(Items from a dataset)
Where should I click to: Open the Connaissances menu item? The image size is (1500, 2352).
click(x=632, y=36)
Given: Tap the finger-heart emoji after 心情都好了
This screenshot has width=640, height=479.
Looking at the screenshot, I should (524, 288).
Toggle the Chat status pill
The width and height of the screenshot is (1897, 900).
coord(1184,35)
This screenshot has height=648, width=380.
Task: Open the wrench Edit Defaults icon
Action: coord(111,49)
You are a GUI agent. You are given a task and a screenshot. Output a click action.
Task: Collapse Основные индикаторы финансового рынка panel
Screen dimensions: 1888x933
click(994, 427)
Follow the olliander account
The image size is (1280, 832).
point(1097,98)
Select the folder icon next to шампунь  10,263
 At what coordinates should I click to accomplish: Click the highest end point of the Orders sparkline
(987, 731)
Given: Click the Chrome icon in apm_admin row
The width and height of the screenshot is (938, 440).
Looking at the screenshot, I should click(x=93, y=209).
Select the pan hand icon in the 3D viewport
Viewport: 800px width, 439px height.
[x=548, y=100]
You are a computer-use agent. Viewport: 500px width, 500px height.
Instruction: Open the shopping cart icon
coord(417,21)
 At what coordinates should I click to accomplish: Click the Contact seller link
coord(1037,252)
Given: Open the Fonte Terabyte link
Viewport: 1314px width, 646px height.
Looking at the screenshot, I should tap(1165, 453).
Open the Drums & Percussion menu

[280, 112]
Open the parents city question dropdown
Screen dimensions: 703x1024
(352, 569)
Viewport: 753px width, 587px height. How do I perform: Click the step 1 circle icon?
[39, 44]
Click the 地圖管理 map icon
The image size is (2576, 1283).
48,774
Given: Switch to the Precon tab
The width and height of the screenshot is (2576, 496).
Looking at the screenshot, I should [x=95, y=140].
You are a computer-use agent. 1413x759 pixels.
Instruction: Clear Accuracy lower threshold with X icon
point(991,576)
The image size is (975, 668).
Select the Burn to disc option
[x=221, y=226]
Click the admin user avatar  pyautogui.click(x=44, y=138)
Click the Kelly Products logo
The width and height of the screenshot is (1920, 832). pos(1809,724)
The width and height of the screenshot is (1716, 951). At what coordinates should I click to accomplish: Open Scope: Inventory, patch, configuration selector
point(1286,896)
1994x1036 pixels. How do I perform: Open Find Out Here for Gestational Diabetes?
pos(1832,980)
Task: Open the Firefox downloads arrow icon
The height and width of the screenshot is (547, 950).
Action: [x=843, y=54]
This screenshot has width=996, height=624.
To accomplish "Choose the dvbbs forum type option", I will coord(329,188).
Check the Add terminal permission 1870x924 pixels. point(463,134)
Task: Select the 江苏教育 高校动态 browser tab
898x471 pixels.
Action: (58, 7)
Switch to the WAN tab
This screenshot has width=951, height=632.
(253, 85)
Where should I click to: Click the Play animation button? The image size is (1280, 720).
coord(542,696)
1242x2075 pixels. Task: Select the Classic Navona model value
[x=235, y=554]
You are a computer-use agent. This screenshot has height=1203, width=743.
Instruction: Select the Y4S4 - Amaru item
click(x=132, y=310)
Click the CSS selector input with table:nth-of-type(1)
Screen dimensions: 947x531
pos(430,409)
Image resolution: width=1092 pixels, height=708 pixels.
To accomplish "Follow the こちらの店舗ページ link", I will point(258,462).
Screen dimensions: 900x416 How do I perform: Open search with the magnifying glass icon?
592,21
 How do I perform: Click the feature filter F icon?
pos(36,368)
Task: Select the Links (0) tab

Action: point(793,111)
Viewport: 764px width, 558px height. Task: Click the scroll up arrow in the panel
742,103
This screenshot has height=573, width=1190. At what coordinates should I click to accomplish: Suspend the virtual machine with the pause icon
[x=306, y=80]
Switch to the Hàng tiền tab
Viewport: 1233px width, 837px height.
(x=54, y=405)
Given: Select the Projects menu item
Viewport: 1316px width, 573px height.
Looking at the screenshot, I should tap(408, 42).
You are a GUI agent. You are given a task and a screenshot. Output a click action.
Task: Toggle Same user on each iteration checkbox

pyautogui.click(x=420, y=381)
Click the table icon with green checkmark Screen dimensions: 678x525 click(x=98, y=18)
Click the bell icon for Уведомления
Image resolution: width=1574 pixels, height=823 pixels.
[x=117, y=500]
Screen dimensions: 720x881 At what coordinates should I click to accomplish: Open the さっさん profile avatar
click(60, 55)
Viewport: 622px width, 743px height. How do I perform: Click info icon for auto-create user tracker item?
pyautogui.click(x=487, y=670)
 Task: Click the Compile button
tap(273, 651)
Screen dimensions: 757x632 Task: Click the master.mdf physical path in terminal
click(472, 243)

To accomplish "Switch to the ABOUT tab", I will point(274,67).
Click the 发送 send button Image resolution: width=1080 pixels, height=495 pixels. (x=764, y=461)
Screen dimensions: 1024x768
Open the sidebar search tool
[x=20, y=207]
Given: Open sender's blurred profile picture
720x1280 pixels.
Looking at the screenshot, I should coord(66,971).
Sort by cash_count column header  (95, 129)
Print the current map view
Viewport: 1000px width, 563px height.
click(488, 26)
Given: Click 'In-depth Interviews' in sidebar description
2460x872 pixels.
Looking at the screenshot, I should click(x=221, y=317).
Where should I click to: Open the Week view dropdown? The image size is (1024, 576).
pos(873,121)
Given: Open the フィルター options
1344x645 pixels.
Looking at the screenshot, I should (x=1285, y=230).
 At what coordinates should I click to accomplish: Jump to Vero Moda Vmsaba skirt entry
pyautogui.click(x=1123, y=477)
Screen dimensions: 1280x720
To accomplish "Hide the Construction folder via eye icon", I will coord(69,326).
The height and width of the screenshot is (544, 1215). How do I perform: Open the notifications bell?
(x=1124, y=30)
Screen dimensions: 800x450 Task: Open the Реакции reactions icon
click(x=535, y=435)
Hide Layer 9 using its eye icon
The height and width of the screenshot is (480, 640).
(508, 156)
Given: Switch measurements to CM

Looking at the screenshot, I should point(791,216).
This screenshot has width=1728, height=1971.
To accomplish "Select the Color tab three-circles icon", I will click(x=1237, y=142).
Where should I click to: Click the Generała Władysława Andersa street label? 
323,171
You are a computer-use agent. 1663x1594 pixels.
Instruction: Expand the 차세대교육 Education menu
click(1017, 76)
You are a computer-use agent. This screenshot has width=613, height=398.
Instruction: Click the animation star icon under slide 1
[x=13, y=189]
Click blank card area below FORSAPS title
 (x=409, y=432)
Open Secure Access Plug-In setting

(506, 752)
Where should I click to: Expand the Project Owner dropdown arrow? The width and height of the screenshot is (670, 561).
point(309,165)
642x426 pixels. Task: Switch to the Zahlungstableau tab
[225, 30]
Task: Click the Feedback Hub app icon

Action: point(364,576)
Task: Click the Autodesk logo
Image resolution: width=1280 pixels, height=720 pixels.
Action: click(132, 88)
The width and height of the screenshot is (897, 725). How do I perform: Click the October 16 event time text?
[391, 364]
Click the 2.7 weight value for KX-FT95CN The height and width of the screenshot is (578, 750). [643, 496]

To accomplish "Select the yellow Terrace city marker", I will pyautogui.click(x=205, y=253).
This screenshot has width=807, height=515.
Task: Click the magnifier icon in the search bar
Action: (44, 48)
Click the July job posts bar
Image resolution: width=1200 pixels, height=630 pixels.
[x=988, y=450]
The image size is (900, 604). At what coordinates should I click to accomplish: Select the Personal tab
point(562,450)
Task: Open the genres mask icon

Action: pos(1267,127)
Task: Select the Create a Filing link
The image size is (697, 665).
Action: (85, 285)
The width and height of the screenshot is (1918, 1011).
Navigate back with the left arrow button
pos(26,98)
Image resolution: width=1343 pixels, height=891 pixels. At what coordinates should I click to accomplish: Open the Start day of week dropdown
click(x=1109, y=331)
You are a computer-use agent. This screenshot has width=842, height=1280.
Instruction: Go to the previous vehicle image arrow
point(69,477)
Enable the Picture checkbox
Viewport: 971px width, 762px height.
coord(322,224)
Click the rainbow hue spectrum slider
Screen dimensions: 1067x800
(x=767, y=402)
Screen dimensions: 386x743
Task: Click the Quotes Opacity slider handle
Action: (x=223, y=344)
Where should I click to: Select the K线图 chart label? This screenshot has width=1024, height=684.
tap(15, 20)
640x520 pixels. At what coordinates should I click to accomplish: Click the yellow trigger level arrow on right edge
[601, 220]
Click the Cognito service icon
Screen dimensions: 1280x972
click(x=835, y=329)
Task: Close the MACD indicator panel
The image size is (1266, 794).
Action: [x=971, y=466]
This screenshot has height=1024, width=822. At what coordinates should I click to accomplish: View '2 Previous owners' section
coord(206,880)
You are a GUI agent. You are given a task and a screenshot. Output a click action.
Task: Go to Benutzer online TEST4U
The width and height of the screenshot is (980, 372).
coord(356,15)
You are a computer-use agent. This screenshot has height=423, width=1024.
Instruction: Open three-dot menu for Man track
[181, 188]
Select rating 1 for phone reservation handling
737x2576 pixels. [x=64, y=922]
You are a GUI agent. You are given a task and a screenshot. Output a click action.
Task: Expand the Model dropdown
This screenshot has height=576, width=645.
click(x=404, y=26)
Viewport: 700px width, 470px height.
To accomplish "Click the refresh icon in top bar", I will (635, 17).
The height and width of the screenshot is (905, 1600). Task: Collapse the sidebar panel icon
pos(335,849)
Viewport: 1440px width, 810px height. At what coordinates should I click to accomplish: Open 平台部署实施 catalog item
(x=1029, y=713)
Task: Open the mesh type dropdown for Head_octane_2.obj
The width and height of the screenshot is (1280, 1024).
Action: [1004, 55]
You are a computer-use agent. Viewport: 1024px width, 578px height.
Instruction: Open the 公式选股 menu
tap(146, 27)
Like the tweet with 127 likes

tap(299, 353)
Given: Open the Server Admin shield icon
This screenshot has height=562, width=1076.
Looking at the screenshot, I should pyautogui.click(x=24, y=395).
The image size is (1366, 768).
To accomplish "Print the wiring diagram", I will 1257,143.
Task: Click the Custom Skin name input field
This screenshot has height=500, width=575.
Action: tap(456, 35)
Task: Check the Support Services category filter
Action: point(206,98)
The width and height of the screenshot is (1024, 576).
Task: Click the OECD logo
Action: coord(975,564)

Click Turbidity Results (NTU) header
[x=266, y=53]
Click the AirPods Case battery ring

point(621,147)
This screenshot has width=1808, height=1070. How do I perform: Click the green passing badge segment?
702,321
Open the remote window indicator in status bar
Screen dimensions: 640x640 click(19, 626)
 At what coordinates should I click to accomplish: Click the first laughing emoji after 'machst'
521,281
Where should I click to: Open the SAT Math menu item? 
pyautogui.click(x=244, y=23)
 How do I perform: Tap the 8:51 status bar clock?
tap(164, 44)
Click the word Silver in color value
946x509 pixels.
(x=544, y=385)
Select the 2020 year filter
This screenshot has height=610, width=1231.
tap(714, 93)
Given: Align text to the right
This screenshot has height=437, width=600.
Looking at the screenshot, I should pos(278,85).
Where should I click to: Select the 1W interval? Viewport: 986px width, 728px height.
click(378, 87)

## Work task:
Which lines above include the word "agent"? Return each one.

## Your response:
You are a GUI agent. You are given a task and a screenshot. Output a click action.
You are a computer-use agent. Viewport: 500px width, 500px height.
You are a computer-use agent. 1413x759 pixels.
You are a computer-use agent. This screenshot has height=1203, width=743.
You are a GUI agent. You are given a task and a screenshot. Output a click action.
You are a computer-use agent. 1663x1594 pixels.
You are a computer-use agent. This screenshot has width=613, height=398.
You are a computer-use agent. This screenshot has width=842, height=1280.
You are a GUI agent. You are given a task and a screenshot. Output a click action.
You are a computer-use agent. This screenshot has height=423, width=1024.
You are a GUI agent. You are given a task and a screenshot. Output a click action.
You are a computer-use agent. Viewport: 1024px width, 578px height.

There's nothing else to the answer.